What you have to do:
Would you reproduce all of the entries exactly?

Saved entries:

>>

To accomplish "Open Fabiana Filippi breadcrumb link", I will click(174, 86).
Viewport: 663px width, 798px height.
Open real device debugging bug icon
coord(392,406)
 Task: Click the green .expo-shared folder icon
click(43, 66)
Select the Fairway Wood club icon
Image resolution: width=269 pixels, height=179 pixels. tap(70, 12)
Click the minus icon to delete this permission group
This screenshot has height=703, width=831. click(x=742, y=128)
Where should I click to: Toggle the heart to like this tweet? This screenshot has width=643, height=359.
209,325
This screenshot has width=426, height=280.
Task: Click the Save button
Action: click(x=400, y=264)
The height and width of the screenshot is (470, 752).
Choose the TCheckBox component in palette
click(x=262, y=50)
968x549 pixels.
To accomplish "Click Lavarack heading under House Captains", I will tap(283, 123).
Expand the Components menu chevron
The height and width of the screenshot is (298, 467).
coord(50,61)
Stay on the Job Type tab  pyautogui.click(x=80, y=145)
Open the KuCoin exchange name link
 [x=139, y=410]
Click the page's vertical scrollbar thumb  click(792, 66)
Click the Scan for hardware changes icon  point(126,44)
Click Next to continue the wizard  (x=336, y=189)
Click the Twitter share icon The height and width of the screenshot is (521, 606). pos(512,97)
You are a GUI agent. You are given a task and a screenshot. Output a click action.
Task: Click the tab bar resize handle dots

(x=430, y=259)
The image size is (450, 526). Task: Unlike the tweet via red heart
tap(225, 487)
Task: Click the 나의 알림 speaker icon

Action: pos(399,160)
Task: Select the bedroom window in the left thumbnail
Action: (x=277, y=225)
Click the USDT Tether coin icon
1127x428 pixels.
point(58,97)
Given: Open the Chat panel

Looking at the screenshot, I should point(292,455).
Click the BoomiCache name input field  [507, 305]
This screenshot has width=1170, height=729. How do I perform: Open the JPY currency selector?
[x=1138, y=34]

<<

Output below:
To accomplish "Open Fabiana Filippi breadcrumb link", I will click(174, 86).
Viewport: 663px width, 798px height.
Open real device debugging bug icon
coord(392,406)
 Task: Click the green .expo-shared folder icon
click(43, 66)
Select the Fairway Wood club icon
Image resolution: width=269 pixels, height=179 pixels. tap(70, 12)
Click the minus icon to delete this permission group
This screenshot has height=703, width=831. click(x=742, y=128)
Where should I click to: Toggle the heart to like this tweet? This screenshot has width=643, height=359.
209,325
This screenshot has width=426, height=280.
Task: Click the Save button
Action: click(x=400, y=264)
The height and width of the screenshot is (470, 752).
Choose the TCheckBox component in palette
click(x=262, y=50)
968x549 pixels.
To accomplish "Click Lavarack heading under House Captains", I will tap(283, 123).
Expand the Components menu chevron
The height and width of the screenshot is (298, 467).
coord(50,61)
Stay on the Job Type tab  pyautogui.click(x=80, y=145)
Open the KuCoin exchange name link
 [x=139, y=410]
Click the page's vertical scrollbar thumb  click(792, 66)
Click the Scan for hardware changes icon  point(126,44)
Click Next to continue the wizard  (x=336, y=189)
Click the Twitter share icon The height and width of the screenshot is (521, 606). pos(512,97)
You are a GUI agent. You are given a task and a screenshot. Output a click action.
Task: Click the tab bar resize handle dots

(x=430, y=259)
The image size is (450, 526). Task: Unlike the tweet via red heart
tap(225, 487)
Task: Click the 나의 알림 speaker icon

Action: pos(399,160)
Task: Select the bedroom window in the left thumbnail
Action: (x=277, y=225)
Click the USDT Tether coin icon
1127x428 pixels.
point(58,97)
Given: Open the Chat panel

Looking at the screenshot, I should point(292,455).
Click the BoomiCache name input field  [507, 305]
This screenshot has width=1170, height=729. How do I perform: Open the JPY currency selector?
[x=1138, y=34]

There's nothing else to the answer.